Наши права, права Государя, права России имелись тогда в виду гораздо более, чем права самих крещеных подданных султана. Политика того времени имела характер более религиозный и государственный, чем эмансипационный и племенной. Это была политика православного руссизма, так сказать, политика, справедливо недоверчивая ко всем чисто племенным движениям.
Война 53 года была конечным результатом этой прекрасной по духу и прямой политики.
Она была несчастлива – это правда – как война; но она была уже тем хороша, что в глубоких основаниях имела характер более государственный, чем племенной и освободительный.
Служа сам в Турции, я не раз слыхал и от христиан, и от турок, что не вмешайся тогда в спор Европа и победи Россия Турцию, то и Святые Места стали бы почти в прямую от нас зависимость и все православные подданные султана оказались бы настолько же под нашим покровительством и под нашею властью, насколько находились католики Турции под фактическою властью и покровительством Франции.
Но (прибавляли мои восточные собеседники) католиков мало в Турции, и потому, по исключению для них, и можно было допустить значительные привилегии.

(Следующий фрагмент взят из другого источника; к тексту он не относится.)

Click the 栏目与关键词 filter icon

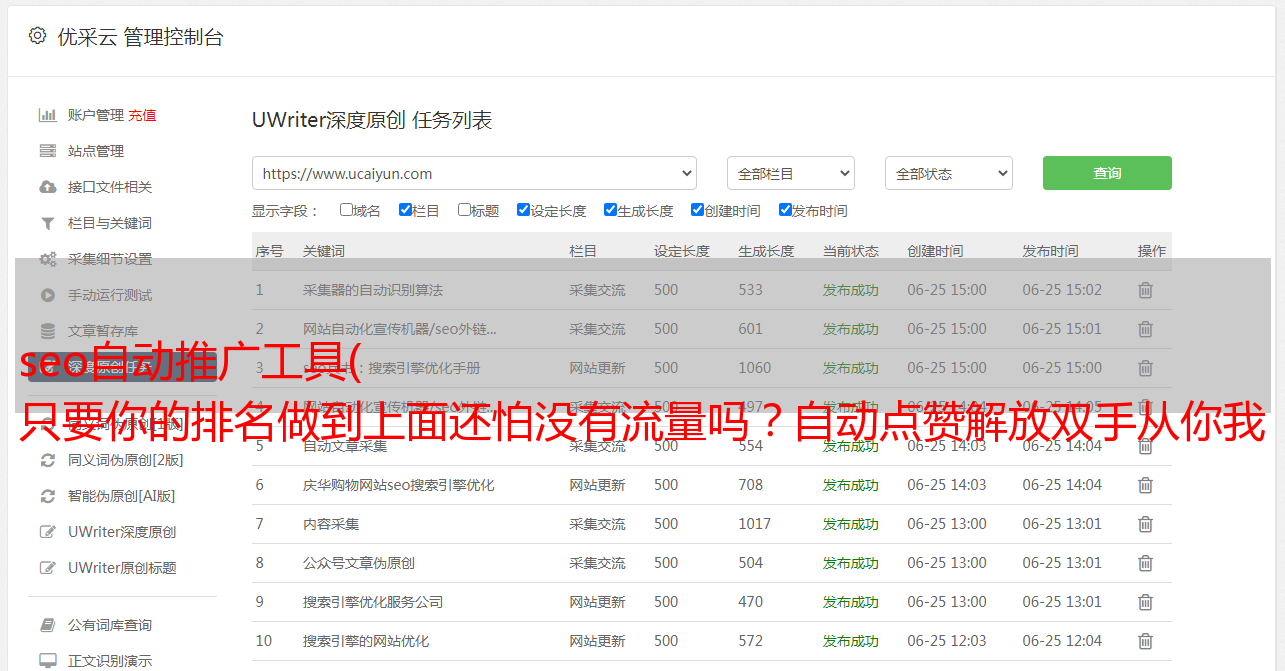click(x=47, y=223)
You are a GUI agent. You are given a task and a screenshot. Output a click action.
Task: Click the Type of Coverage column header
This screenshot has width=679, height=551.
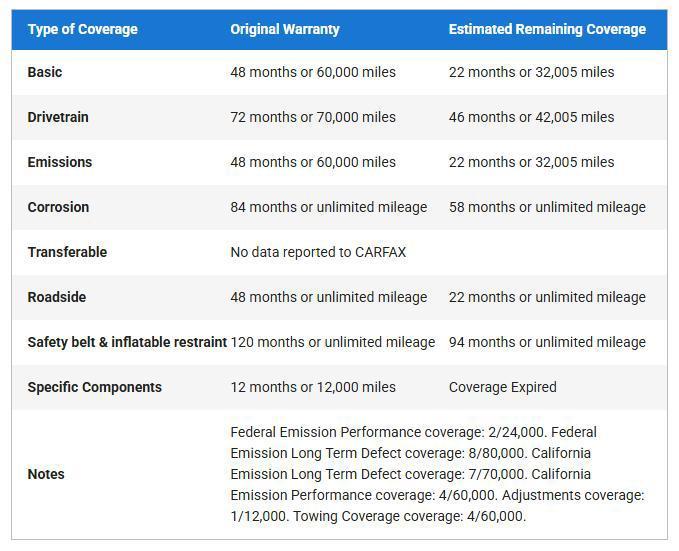point(82,29)
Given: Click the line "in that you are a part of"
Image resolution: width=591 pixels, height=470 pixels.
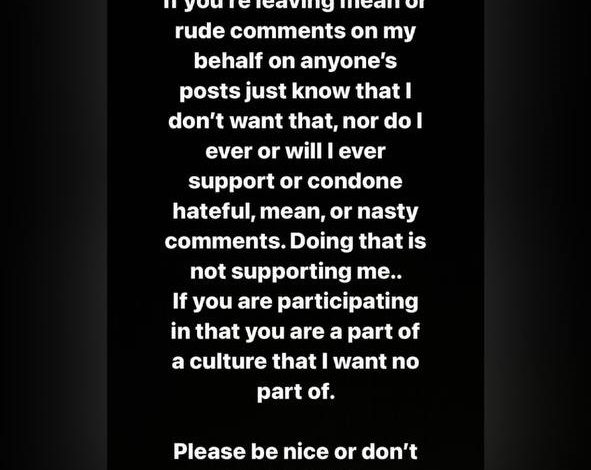Looking at the screenshot, I should (295, 332).
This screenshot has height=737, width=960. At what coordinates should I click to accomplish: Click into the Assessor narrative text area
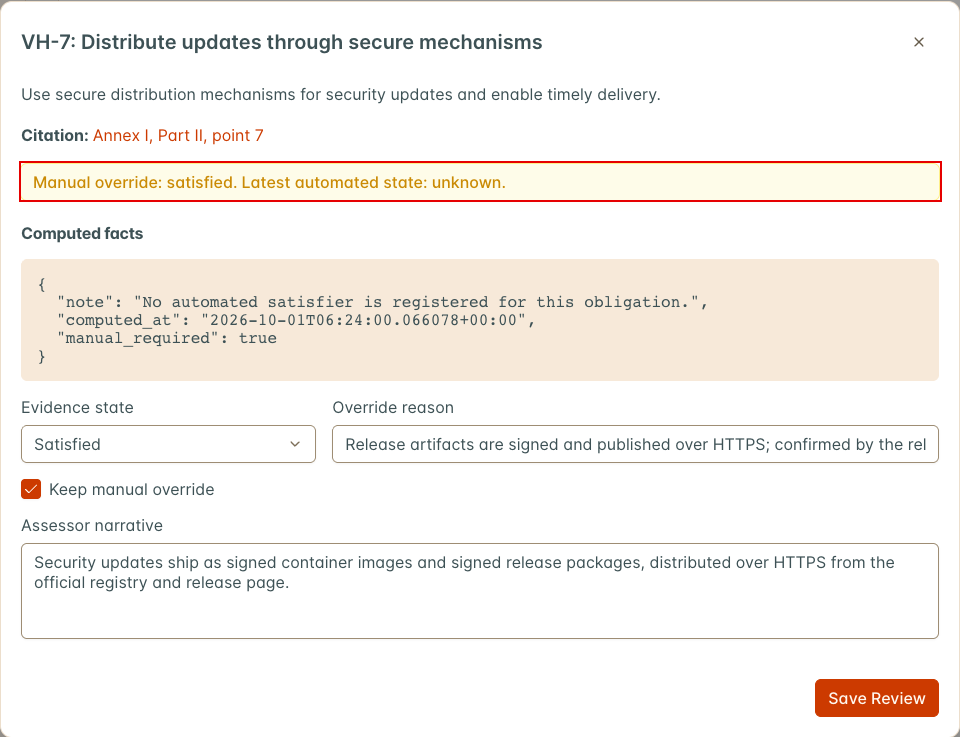[x=480, y=591]
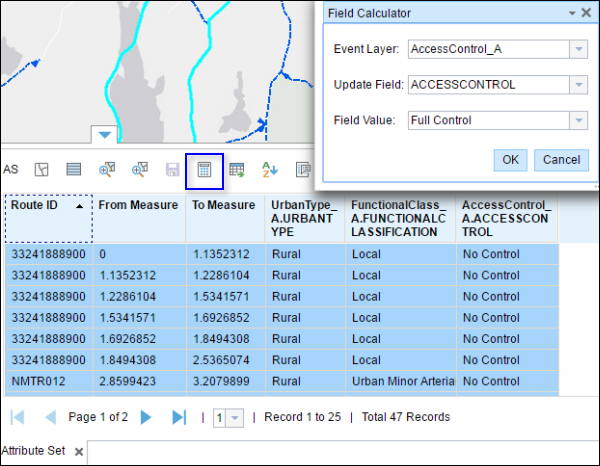Collapse the table panel with the down arrow
Image resolution: width=600 pixels, height=466 pixels.
[105, 134]
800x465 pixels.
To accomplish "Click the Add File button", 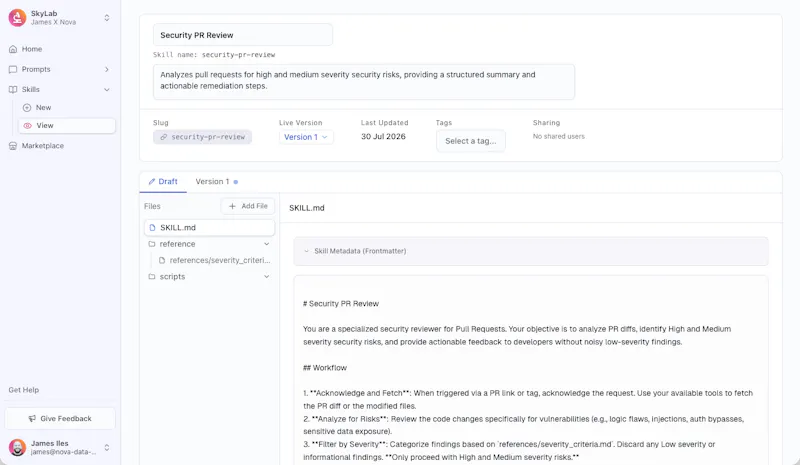I will [248, 206].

Православных же очень много, и в европейской Турции они – большинство.
Россия при таких условиях, при таком договоре, – и не присоединяя значительных земель, господствовала бы в Турецкой империи почти так же, как Англия в Индостане. Султан стал бы скоро великим Моголом. Христиане были бы тогда и малым надолго довольны… Для них в то время достаточно было бы и того, чтобы их не убивали без суда и безнаказанно, чтобы не били и не грабили их зря.
Вот что говорили мне уроженцы Турции.
Чем же это было бы дурно для нас?
Подобные мысли, конечно, руководили политикой нашей и тогда, когда мы в 33 году, после усмирения египетского восстания, заключали с султаном союз и тайный договор о закрытии Дарданелл для военных судов всех наций, оставляя Босфор открытым, и тогда, когда, в 53 году, мы предъявляли те требования наши, которые повели к войне.